Normally, if an error occurs during the evaluation the error is
reported together with a stack trace. This, however, might not be
the most informative way to present a problem to the user,
especially if the underlying problem is a proper user error, e.g.,
in rule usage (leaving out mandatory arguments, violating semantical
prerequisites, etc). To allow proper error reporting, the following
functions are available. All of them have an optional argument
`"msg"` that is evaluated (only) in case of error and the result of
that evaluation included in the error message presented to the user.

 - `"fail"` Evaluation of this function unconditionally fails.
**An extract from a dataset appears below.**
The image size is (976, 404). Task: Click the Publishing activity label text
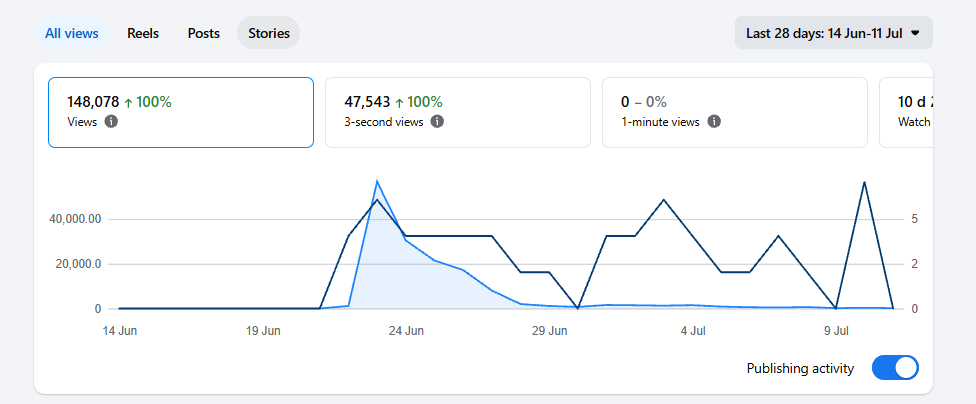click(800, 369)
 - `"context"` This function is only there to provide additional
   information in case of error. Otherwise it is the identify
   function (a unary function, i.e., the result of the evaluation
   is the result of evaluating the argument `"$1"`).

 - `"assert_non_empty"` Evaluate the argument (given by the
   parameter `"$1"`). If it evaluates to a non-empty string, map,
   or list, return the result of the evaluation. Otherwise fail.
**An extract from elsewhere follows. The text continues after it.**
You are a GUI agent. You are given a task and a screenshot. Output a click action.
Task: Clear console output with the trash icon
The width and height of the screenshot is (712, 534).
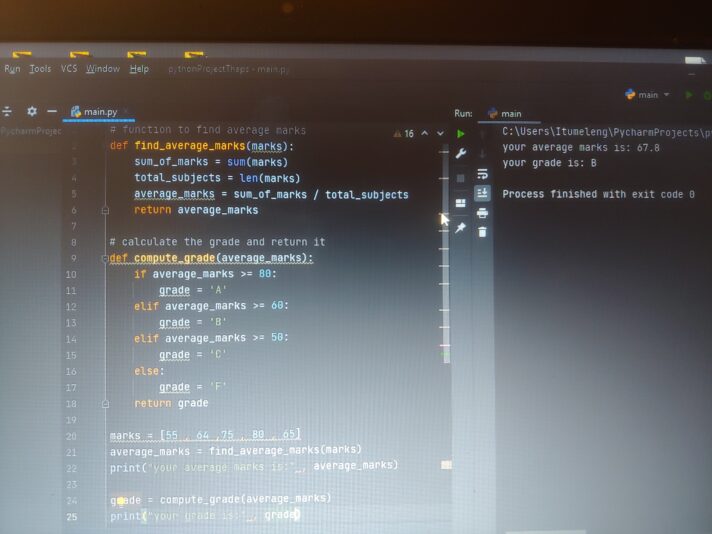coord(483,232)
 - `"disjoint_map_union"` Like `"map_union"` but it is an error, if
   two (or more) maps contain the same key, but map it to different
   values. It is also an error if the argument is a name-containing
   value.

 - `"assert"` Evaluate the argument (given by the parameter `"$1"`);
   then evaluate the expression `"predicate"` with the variable given
   at the key `"var"` (which has to be a string literal if given,
   default value is `"_"`) bound to that value. If the predicate
   evaluates to a true value, return the result of evaluating the
   argument, otherwise fail; in evaluating the failure message
   `"msg"`, also keep the variable specified by `"var"` bound to
   the result of evaluating the argument.